Wednesday, January 4, 2012

Book Review: Mahout In Action by Manning

I just finished reading Mahout in Action by Manning late last night. I originally bought it as a MEAP, but didn't get around to reading it until I had the published copy of the book.

To me, there are 2 ways to look at this book. The first is as a book on Mahout, which is obviously the direct subject matter. The second way is as a general book on machine learning algorithms, particularly those dealing with recommendations, clustering, and classification.

As a book on Mahout, I think the book serves it's purpose well. It explains the reasons for the project and some of the design decisions around the library itself. Since Mahout is designed to work we very large data sets, some particular decisions were made around collections, specifically not using the standard Java collections libraries due to the storage overhead associated with Java Collections. I thought it was a little funny at first, but it makes great sense given the subject matter and needs.

I really like the Mahout focus on measurement and debugging facilities. The real trick in using Mahout and machine learning algorithms in general is really the input data, as well as the desired application. Your input data needs to be transformed in a way that is compatible with the algorithm and purpose. If the input is transformed well, then the algorithm can do it's job. If it is not transformed well, then the algorithm is going to give poor or unpredictable results.

Mahout has very strong tools to interrogate the model that is built from the input data. This is an imperative part of having success. Along with this, substantial tools are provided to measure the success of the algorithm. Different measures can be used depending on the algorithm used. The book does an excellent job of walking you through these process as well as providing tips on how you can tell if you've got something wrong. For example, if your classification algorithm is providing near 100% accuracy on your test data, you've likely done something wrong as the best tuned algorithms only provide around 84% accuracy across a variety of input data.

I really enjoyed the layout of the book.

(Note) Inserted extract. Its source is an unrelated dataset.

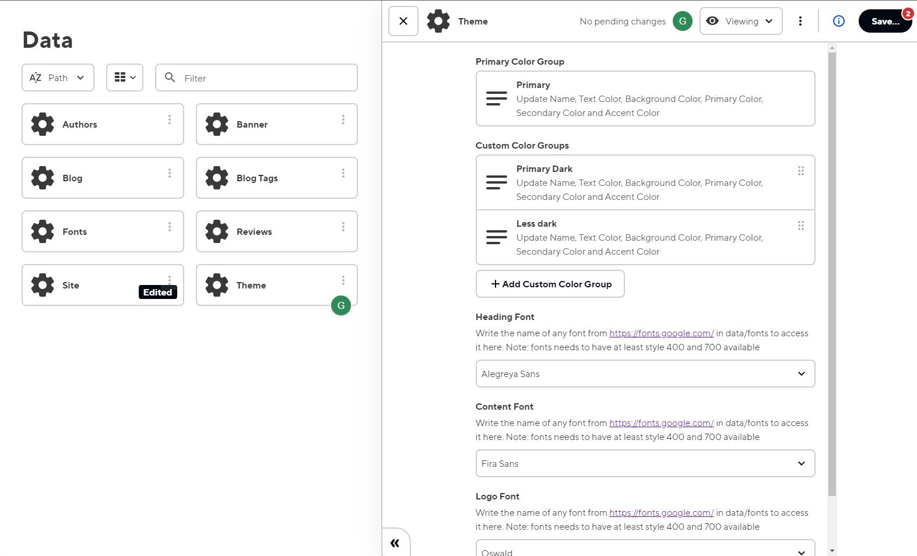Image resolution: width=917 pixels, height=556 pixels.
Task: Open the Viewing mode dropdown
Action: click(x=740, y=21)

Each section essentially starts with an introduction on the subject being discussed, then takes you into some basic exercises with one of the algorithms, then takes you through a real example and then finishes with some advice on possible issues that could come up and associated solutions. It felt very thorough and complete to me.

I think the book also needs to be considered as a very good, general book on machine learning algorithms. This is the third book now that I've read on the subject and I am very happy with it in that regard.

The machine learning topics and algorithms covered in this book are a bit more focused that the other books I read, but the advantage is much deeper coverage on the chosen topics. There are some new concepts and terminology here that I had not seen covered before. One in particular is the concept of target leaks in classification.

This book does not provide a mathematical basis for understanding machine learning or the covered algorithms. It also does not cover a great breadth of algorithms or even all of those that are provided by Mahout. There are other books on machine learning that do a better job at both of those.

If you're just generally interested in the machine learning algorithms and techniques, this is really a great book to use as it covers the topics end-to-end very well. You will not be disappointed. You get the added benefit of learning Mahout to boot.

As a book on learning Mahout, this is the only game in town, very lucky for us, it is a very good game. All in all, I highly recommend this book!

  - Craig